> **ENTRADAS**:
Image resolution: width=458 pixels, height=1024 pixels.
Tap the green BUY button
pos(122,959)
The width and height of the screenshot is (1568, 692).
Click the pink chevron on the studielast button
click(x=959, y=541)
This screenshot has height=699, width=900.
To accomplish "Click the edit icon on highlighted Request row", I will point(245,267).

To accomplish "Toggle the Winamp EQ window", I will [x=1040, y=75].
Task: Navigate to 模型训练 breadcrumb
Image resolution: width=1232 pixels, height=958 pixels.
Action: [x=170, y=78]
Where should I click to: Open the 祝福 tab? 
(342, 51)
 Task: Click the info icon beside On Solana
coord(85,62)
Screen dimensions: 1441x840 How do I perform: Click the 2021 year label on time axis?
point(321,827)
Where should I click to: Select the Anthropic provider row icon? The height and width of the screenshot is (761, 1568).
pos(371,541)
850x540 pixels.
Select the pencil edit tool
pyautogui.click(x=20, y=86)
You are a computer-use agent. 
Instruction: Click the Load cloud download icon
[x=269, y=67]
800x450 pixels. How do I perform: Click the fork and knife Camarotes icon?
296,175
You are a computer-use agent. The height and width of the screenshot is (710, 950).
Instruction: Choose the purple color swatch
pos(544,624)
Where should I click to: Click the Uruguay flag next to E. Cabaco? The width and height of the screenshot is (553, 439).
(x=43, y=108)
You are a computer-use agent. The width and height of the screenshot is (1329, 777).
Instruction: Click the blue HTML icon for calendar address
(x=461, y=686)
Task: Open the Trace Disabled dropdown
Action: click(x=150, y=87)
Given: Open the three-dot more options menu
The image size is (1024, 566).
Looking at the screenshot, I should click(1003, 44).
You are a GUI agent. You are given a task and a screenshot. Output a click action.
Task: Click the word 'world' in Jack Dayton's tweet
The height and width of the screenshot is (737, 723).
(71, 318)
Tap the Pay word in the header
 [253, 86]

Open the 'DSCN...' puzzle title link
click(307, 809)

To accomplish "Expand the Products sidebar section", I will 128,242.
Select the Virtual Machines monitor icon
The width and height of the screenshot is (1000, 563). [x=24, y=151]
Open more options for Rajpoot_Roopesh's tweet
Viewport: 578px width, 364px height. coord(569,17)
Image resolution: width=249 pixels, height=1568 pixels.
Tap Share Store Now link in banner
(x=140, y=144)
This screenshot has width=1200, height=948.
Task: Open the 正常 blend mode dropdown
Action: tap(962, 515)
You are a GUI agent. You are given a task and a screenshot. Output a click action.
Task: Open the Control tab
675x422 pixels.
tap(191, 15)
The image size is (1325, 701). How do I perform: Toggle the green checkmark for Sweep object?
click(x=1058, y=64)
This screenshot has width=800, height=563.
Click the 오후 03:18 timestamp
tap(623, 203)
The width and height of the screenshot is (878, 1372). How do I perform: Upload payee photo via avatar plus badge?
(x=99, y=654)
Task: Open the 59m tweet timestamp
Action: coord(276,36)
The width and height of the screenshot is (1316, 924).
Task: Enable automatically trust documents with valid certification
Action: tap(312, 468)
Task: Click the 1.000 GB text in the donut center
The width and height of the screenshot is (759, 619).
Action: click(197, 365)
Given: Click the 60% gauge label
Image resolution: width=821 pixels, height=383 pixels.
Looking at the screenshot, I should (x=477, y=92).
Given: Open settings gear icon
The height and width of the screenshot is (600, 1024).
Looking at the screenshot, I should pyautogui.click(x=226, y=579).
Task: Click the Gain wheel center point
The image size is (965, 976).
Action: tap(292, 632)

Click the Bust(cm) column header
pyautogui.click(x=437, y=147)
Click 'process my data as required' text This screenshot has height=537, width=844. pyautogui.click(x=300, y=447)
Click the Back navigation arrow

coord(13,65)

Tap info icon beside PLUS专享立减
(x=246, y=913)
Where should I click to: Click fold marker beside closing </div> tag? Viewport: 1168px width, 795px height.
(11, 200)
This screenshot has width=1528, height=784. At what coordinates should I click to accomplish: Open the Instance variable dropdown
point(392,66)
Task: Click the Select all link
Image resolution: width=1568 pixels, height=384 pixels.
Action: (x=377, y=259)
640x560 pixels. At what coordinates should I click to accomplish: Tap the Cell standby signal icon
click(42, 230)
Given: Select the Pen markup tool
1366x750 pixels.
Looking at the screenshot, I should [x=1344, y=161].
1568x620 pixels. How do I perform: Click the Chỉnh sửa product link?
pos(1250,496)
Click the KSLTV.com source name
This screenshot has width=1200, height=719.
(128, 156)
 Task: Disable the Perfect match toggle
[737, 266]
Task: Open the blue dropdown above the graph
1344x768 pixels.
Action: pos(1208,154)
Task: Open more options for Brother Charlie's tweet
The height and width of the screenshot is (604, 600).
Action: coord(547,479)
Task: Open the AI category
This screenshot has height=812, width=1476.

> **REQUISITOS DO EXERCÍCIO**: Transforme estas linhas em uma lista JSON de strings, com uma string para cada linha e sem incluir as linhas em branco.

> **SOLUÇÃO COMENTADA**:
[
  "Image resolution: width=458 pixels, height=1024 pixels.",
  "Tap the green BUY button",
  "pos(122,959)",
  "The width and height of the screenshot is (1568, 692).",
  "Click the pink chevron on the studielast button",
  "click(x=959, y=541)",
  "This screenshot has height=699, width=900.",
  "To accomplish \"Click the edit icon on highlighted Request row\", I will point(245,267).",
  "To accomplish \"Toggle the Winamp EQ window\", I will [x=1040, y=75].",
  "Task: Navigate to 模型训练 breadcrumb",
  "Image resolution: width=1232 pixels, height=958 pixels.",
  "Action: [x=170, y=78]",
  "Where should I click to: Open the 祝福 tab? ",
  "(342, 51)",
  " Task: Click the info icon beside On Solana",
  "coord(85,62)",
  "Screen dimensions: 1441x840 How do I perform: Click the 2021 year label on time axis?",
  "point(321,827)",
  "Where should I click to: Select the Anthropic provider row icon? The height and width of the screenshot is (761, 1568).",
  "pos(371,541)",
  "850x540 pixels.",
  "Select the pencil edit tool",
  "pyautogui.click(x=20, y=86)",
  "You are a computer-use agent. ",
  "Instruction: Click the Load cloud download icon",
  "[x=269, y=67]",
  "800x450 pixels. How do I perform: Click the fork and knife Camarotes icon?",
  "296,175",
  "You are a computer-use agent. The height and width of the screenshot is (710, 950).",
  "Instruction: Choose the purple color swatch",
  "pos(544,624)",
  "Where should I click to: Click the Uruguay flag next to E. Cabaco? The width and height of the screenshot is (553, 439).",
  "(x=43, y=108)",
  "You are a computer-use agent. The width and height of the screenshot is (1329, 777).",
  "Instruction: Click the blue HTML icon for calendar address",
  "(x=461, y=686)",
  "Task: Open the Trace Disabled dropdown",
  "Action: click(x=150, y=87)",
  "Given: Open the three-dot more options menu",
  "The image size is (1024, 566).",
  "Looking at the screenshot, I should click(1003, 44).",
  "You are a GUI agent. You are given a task and a screenshot. Output a click action.",
  "Task: Click the word 'world' in Jack Dayton's tweet",
  "The height and width of the screenshot is (737, 723).",
  "(71, 318)",
  "Tap the Pay word in the header",
  " [253, 86]",
  "Open the 'DSCN...' puzzle title link",
  "click(307, 809)",
  "To accomplish \"Expand the Products sidebar section\", I will 128,242.",
  "Select the Virtual Machines monitor icon",
  "The width and height of the screenshot is (1000, 563). [x=24, y=151]",
  "Open more options for Rajpoot_Roopesh's tweet",
  "Viewport: 578px width, 364px height. coord(569,17)",
  "Image resolution: width=249 pixels, height=1568 pixels.",
  "Tap Share Store Now link in banner",
  "(x=140, y=144)",
  "This screenshot has width=1200, height=948.",
  "Task: Open the 正常 blend mode dropdown",
  "Action: tap(962, 515)",
  "You are a GUI agent. You are given a task and a screenshot. Output a click action.",
  "Task: Open the Control tab",
  "675x422 pixels.",
  "tap(191, 15)",
  "The image size is (1325, 701). How do I perform: Toggle the green checkmark for Sweep object?",
  "click(x=1058, y=64)",
  "This screenshot has width=800, height=563.",
  "Click the 오후 03:18 timestamp",
  "tap(623, 203)",
  "The width and height of the screenshot is (878, 1372). How do I perform: Upload payee photo via avatar plus badge?",
  "(x=99, y=654)",
  "Task: Open the 59m tweet timestamp",
  "Action: coord(276,36)",
  "The width and height of the screenshot is (1316, 924).",
  "Task: Enable automatically trust documents with valid certification",
  "Action: tap(312, 468)",
  "Task: Click the 1.000 GB text in the donut center",
  "The width and height of the screenshot is (759, 619).",
  "Action: click(197, 365)",
  "Given: Click the 60% gauge label",
  "Image resolution: width=821 pixels, height=383 pixels.",
  "Looking at the screenshot, I should (x=477, y=92).",
  "Given: Open settings gear icon",
  "The height and width of the screenshot is (600, 1024).",
  "Looking at the screenshot, I should pyautogui.click(x=226, y=579).",
  "Task: Click the Gain wheel center point",
  "The image size is (965, 976).",
  "Action: tap(292, 632)",
  "Click the Bust(cm) column header",
  "pyautogui.click(x=437, y=147)",
  "Click 'process my data as required' text This screenshot has height=537, width=844. pyautogui.click(x=300, y=447)",
  "Click the Back navigation arrow",
  "coord(13,65)",
  "Tap info icon beside PLUS专享立减",
  "(x=246, y=913)",
  "Where should I click to: Click fold marker beside closing </div> tag? Viewport: 1168px width, 795px height.",
  "(11, 200)",
  "This screenshot has width=1528, height=784. At what coordinates should I click to accomplish: Open the Instance variable dropdown",
  "point(392,66)",
  "Task: Click the Select all link",
  "Image resolution: width=1568 pixels, height=384 pixels.",
  "Action: (x=377, y=259)",
  "640x560 pixels. At what coordinates should I click to accomplish: Tap the Cell standby signal icon",
  "click(42, 230)",
  "Given: Select the Pen markup tool",
  "1366x750 pixels.",
  "Looking at the screenshot, I should [x=1344, y=161].",
  "1568x620 pixels. How do I perform: Click the Chỉnh sửa product link?",
  "pos(1250,496)",
  "Click the KSLTV.com source name",
  "This screenshot has width=1200, height=719.",
  "(128, 156)",
  " Task: Disable the Perfect match toggle",
  "[737, 266]",
  "Task: Open the blue dropdown above the graph",
  "1344x768 pixels.",
  "Action: pos(1208,154)",
  "Task: Open more options for Brother Charlie's tweet",
  "The height and width of the screenshot is (604, 600).",
  "Action: coord(547,479)",
  "Task: Open the AI category",
  "This screenshot has height=812, width=1476."
]